Am 25. März 2026 fand ein Fachgespräch zwischen der Kinderchancen-Koordinatorin Mareike Wulf und den Mitgliedern der Kinderkommission des Bundestages statt. Wulf, die seit November 2025 im Amt ist, betonte die Bedeutung von Chancengleichheit für Kinder und den Schutz vor Gewalt und Risiken, insbesondere im Internet. Sie bezeichnete den Kinderschutz als eine ihrer höchsten Prioritäten.

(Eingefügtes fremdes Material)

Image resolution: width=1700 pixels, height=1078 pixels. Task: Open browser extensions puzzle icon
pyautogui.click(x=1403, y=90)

Wulf erklärte, dass es im Bereich der sexualisierten Gewalt ein großes Dunkelfeld gebe, da viele Taten aus dem Umfeld der Kinder begangen werden. Oftmals melden die Opfer die Vorfälle nicht aus Angst vor den Konsequenzen. Eine verbesserte Zusammenarbeit aller beteiligten Fachkräfte könne hierbei hilfreich sein.

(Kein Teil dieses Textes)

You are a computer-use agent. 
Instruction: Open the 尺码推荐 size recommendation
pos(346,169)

Ein weiteres Thema des Gesprächs war die rechtliche Situation von Pflegeeltern. Wulf und die Kommission einigten sich darauf, dass Pflegeeltern rechtlich besser unterstützt werden müssen, um das Kindeswohl zu stärken. Dies sei auch eine kosteneffizientere Lösung im Vergleich zu teuren Heimplätzen.
Hinzu kam die Diskussion über den schlechten Zustand der mentalen Gesundheit von Kindern. Die Kinderkommission hat hierzu Experten und Betroffene befragt, um dem Thema mehr Aufmerksamkeit zu schenken. Die Teilnehmer betonten die Notwendigkeit von Prävention und Unterstützung für die Kinder, besonders im Übergang zum Erwachsenenleben.
Wulf stellte auch die Initiative der Bundesregierung vor, eine Strategie zur mentalen Gesundheit zu entwickeln. Sie verwies darauf, dass Kinder heutzutage durch soziale Medien und das Internet ständig mit belastenden Inhalten konfrontiert werden, was ihre psychische Gesundheit beeinträchtigen kann. Die Bundesregierung plant, mit Plattformbetreibern Gespräche zu führen, um Lösungen für den Umgang mit solchen Inhalten zu finden.
Abschließend äußerten die Mitglieder der Kinderkommission den Wunsch, die Anliegen der Kinder und Familien umfassend zu verfolgen und eine rechtliche Klarheit in verschiedenen Bereichen zu schaffen.